The Treasury in Rome today sold the 182-day bills at 0.919 percent, the lowest since April 2010 and down from 1.347 percent at the last auction on Oct. 29. Investors bid for 1.65 times the amount of bills offered, up from 1.52 times last month. Italy returns to the market tomorrow with the sale of as much as 6 billion euros of five and 10-year bonds.
“From a pricing perspective, Italy has overcome the euro- zone crisis,” said Nicholas Spiro, managing director of Spiro Sovereign Strategy in London. “Italy is by no means out of the woods and has become a tale of two halves: an increasingly resilient and externally driven bond market and an economy in deep recession amid mounting political uncertainty.”
Italy’s 10-year yield declined 6 basis points to 4.67 percent at 12:07 p.m. in Rome, the lowest since June 2011. That left the difference with comparable-maturity German debt at 328 basis points.
Italy sold 3.5 billion euros of zero-coupon bonds yesterday at the lowest yield on a similar bond since October 2010.
The country’s bond yields have fallen since European Central Bank President Mario Draghi said in July that the Frankfurt-based institute would do what’s needed to keep the euro and announce in September a bond-buying program for nations in financing stress.

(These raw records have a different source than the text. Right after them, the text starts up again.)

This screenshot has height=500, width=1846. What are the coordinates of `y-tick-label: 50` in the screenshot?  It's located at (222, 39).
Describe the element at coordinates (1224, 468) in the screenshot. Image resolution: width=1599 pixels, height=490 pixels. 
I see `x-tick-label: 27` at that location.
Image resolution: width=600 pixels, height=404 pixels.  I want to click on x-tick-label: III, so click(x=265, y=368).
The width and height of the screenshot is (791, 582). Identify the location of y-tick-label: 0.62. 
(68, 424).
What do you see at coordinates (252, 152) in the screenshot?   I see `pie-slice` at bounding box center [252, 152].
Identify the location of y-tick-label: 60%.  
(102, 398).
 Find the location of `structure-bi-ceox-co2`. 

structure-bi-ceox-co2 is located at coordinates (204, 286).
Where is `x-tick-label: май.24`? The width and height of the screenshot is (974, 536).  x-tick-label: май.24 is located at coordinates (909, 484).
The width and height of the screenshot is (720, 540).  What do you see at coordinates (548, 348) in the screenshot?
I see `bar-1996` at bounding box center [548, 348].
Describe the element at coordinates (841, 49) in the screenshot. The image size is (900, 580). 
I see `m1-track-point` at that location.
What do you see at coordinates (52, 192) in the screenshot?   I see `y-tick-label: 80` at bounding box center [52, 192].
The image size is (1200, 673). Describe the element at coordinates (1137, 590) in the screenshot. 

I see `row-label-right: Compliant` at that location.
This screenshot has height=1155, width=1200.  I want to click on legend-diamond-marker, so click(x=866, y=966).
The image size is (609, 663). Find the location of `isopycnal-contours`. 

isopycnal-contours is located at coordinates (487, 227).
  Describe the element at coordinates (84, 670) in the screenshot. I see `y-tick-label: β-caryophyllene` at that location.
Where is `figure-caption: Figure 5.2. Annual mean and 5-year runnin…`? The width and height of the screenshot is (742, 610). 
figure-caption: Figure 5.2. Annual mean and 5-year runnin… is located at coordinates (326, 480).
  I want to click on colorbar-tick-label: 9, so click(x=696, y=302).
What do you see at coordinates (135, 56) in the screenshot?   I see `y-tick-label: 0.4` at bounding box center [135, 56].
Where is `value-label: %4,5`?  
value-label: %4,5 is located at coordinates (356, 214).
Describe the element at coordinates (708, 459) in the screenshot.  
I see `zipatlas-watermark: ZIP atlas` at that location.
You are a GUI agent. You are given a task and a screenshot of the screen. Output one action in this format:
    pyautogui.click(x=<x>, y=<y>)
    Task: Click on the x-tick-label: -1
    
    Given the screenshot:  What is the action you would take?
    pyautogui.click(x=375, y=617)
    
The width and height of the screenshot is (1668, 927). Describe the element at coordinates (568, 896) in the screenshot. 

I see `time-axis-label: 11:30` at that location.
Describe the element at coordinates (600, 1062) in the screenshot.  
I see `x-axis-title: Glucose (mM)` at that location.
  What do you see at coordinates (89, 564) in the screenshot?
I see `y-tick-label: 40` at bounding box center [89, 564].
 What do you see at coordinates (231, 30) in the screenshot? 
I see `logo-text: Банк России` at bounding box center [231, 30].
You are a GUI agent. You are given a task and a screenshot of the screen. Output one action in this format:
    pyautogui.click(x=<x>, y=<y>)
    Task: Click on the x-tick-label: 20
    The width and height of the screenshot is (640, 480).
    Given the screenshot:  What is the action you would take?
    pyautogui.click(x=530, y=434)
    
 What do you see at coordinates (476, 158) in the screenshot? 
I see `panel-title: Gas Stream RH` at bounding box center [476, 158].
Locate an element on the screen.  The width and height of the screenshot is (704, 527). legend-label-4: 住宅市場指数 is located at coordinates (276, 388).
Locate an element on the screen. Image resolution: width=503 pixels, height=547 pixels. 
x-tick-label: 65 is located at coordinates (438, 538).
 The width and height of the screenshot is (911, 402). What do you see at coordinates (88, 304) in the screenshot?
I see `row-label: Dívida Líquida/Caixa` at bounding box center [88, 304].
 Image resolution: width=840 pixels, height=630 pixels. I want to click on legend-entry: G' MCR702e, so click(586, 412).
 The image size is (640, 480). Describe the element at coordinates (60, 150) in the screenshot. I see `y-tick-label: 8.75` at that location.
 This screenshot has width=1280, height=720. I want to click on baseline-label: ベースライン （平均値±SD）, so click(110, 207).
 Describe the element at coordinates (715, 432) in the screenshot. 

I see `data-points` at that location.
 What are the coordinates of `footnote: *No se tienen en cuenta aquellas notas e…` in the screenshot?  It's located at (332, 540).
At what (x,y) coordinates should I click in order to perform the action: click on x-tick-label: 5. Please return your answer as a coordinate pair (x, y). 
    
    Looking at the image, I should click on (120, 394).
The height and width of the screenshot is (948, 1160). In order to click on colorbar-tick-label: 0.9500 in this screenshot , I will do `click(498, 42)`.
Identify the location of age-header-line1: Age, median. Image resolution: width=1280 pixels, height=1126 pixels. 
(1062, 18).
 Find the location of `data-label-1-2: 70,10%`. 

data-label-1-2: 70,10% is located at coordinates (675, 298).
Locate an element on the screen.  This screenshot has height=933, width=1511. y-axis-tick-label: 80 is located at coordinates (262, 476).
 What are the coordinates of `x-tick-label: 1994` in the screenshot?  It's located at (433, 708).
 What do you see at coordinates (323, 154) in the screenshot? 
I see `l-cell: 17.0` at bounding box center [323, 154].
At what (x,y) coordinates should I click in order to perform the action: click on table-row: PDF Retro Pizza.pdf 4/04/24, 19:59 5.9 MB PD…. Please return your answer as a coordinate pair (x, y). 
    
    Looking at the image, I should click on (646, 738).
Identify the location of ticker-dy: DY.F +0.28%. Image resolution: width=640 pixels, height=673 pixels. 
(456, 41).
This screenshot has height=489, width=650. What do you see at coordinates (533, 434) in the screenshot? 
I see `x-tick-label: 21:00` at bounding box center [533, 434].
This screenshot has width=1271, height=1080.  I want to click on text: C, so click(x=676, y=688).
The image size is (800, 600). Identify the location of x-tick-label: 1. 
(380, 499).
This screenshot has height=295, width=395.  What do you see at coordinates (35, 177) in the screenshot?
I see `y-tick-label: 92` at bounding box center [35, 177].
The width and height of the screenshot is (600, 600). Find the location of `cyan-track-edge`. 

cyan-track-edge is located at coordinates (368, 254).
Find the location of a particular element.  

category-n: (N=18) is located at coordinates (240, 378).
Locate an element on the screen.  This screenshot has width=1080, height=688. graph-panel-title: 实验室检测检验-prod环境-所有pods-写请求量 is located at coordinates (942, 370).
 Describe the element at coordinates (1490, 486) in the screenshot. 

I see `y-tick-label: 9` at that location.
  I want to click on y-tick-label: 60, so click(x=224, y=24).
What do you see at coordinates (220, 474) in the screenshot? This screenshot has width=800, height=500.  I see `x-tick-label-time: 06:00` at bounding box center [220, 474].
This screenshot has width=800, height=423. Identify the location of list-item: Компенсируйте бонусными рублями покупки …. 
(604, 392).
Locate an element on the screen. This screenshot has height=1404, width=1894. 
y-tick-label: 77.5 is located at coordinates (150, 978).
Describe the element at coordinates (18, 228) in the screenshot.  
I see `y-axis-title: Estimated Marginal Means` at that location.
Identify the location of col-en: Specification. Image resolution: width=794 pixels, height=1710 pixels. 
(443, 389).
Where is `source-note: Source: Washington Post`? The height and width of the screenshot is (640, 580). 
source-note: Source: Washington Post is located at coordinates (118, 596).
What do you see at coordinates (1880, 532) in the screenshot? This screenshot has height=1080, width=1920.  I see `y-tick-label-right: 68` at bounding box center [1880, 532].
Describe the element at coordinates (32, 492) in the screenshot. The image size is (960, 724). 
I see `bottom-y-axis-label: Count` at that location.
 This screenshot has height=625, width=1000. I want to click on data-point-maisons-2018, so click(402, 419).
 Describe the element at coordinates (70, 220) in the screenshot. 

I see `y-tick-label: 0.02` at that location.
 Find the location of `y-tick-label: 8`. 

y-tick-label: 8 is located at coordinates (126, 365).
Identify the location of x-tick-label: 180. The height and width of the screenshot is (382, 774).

Italy needs to uphold Prime Minister Mario Monti’s pledge to shore up public finances in order to enjoy investor confidence even after elections due by April, the Organization for Economic Cooperation and Development said in its latest Economic Outlook report this week.
The Paris-based OECD also said that Monti’s efforts to reduce the deficit won’t allow Italy to start trimming the euro region’s second-biggest debt next year and that “further fiscal tightening in 2014 would be necessary.”